Go to the line with "At what coordinates" in the records below, then output it and each following line exactly, up to and including the line with "The height and width of the screenshot is (563, 890).". Skip pictures and add nothing.
========
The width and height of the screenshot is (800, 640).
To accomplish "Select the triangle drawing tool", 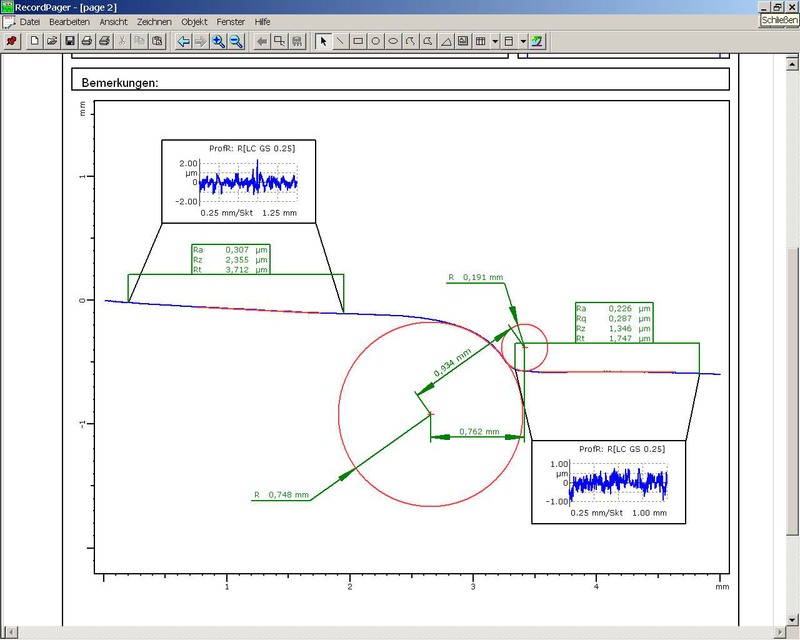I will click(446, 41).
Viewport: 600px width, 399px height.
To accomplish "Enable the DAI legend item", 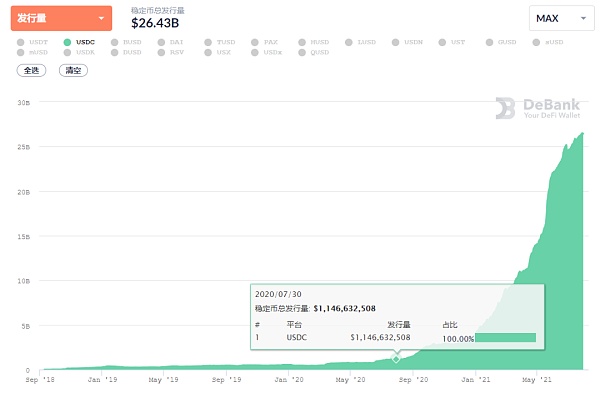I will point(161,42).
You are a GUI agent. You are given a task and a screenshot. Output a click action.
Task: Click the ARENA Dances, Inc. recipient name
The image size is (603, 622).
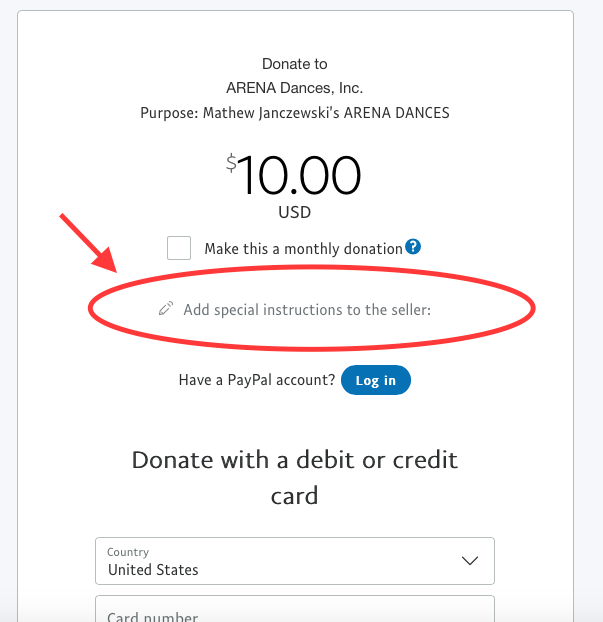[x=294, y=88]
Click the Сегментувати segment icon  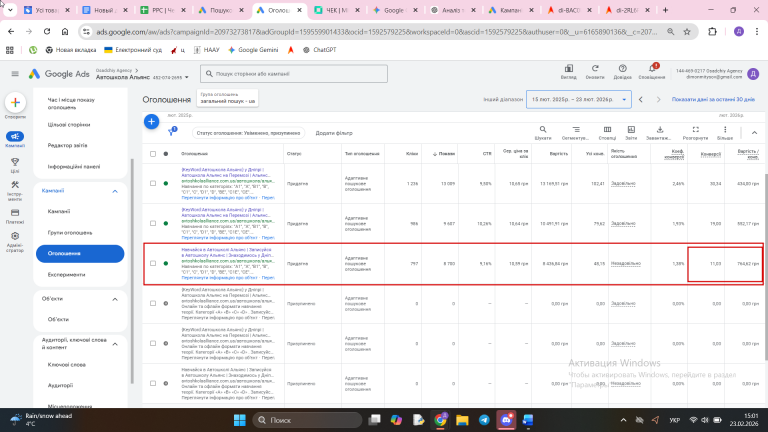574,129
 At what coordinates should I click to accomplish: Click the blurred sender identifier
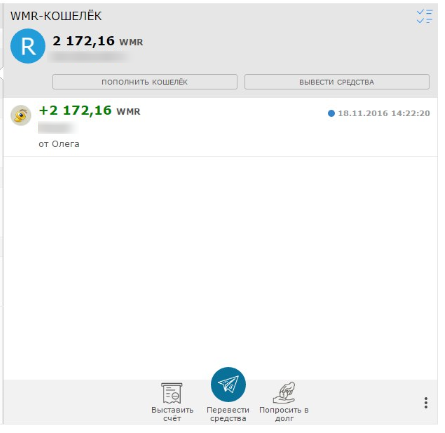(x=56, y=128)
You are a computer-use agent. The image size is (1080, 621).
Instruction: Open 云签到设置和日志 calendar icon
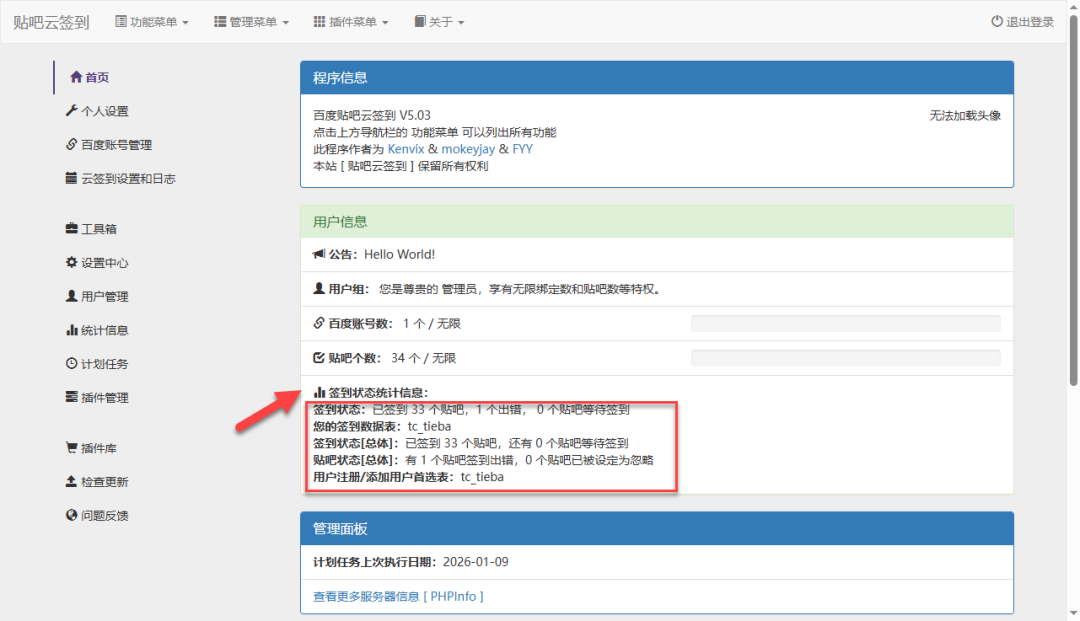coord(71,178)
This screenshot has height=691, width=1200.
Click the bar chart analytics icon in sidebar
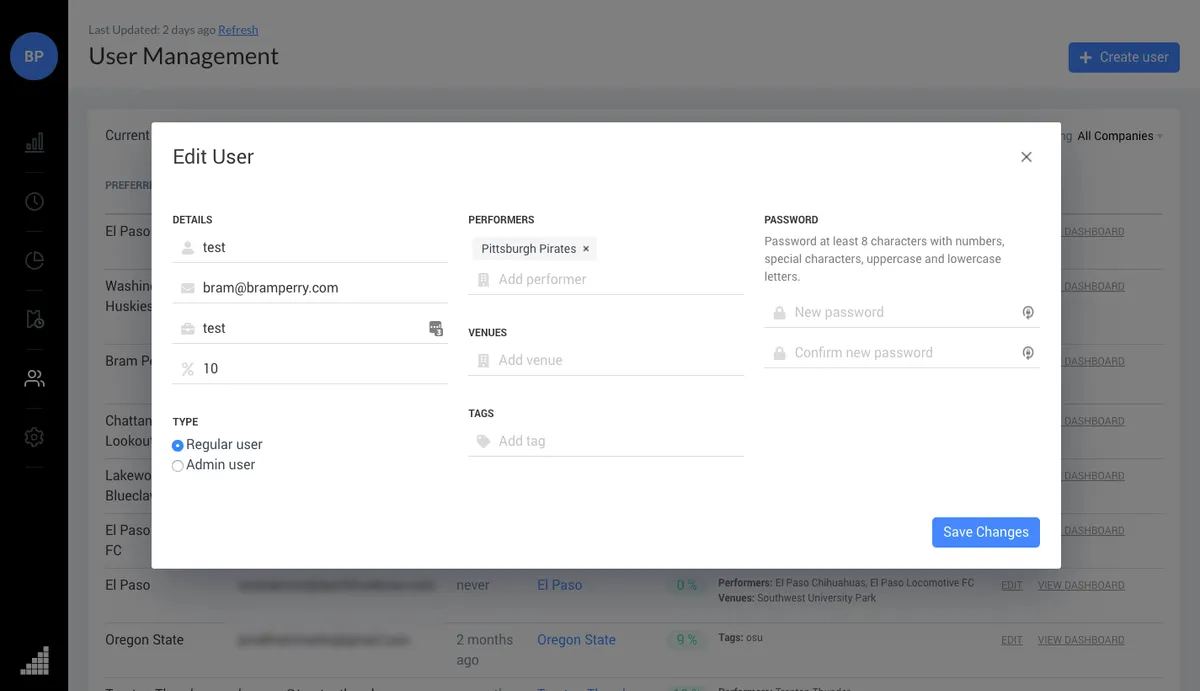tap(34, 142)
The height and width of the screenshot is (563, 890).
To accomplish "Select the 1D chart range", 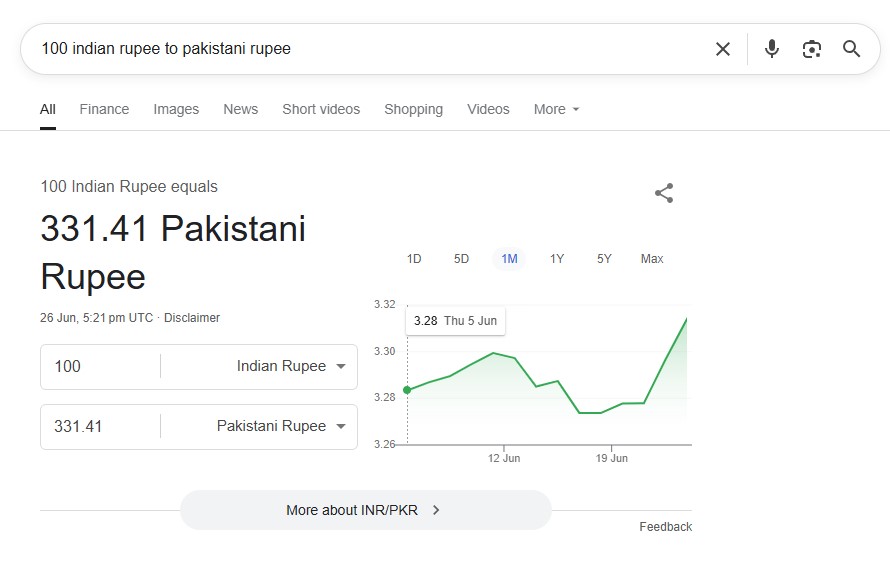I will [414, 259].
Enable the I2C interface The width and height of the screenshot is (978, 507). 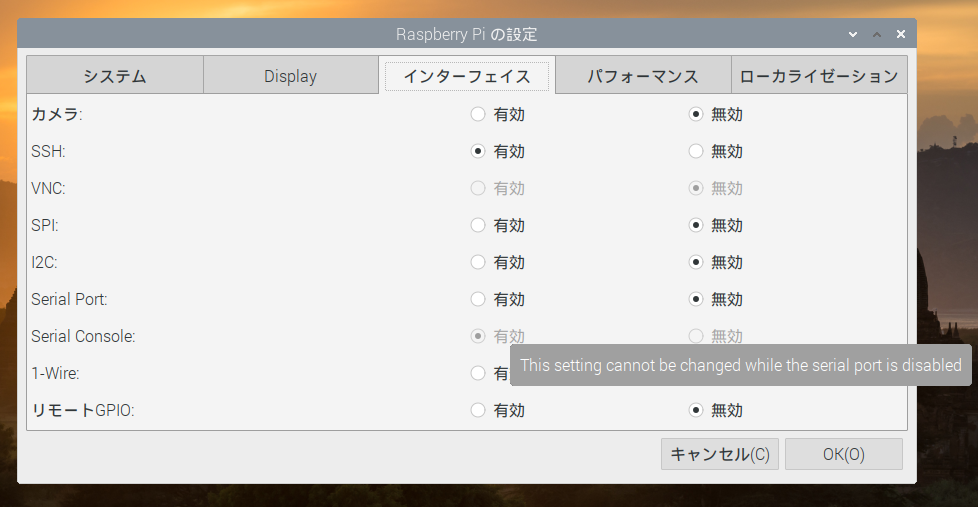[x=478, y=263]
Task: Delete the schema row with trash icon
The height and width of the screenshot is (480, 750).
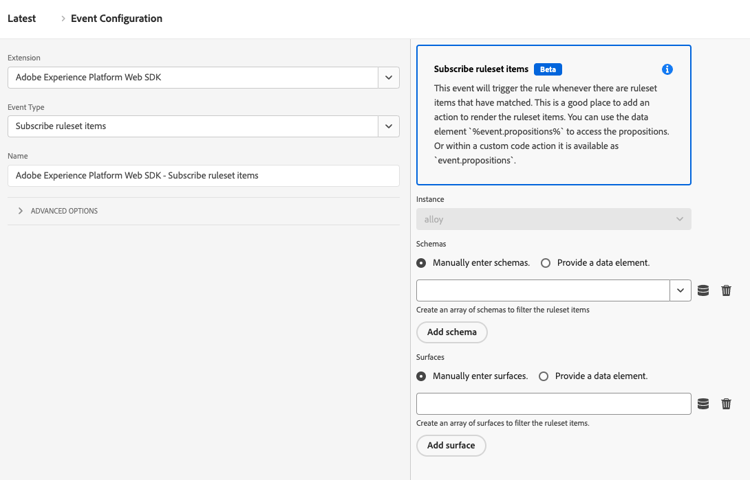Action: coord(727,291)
========
**ANSWER TO THIS EXERCISE**.
 At what coordinates should I click to accomplish: Click the blurred sender identifier
(x=56, y=128)
You are a computer-use agent. The image size is (1080, 621).
Instruction: Open 云签到设置和日志 calendar icon
coord(71,178)
This screenshot has height=691, width=1200.
Click the bar chart analytics icon in sidebar
tap(34, 142)
The height and width of the screenshot is (563, 890).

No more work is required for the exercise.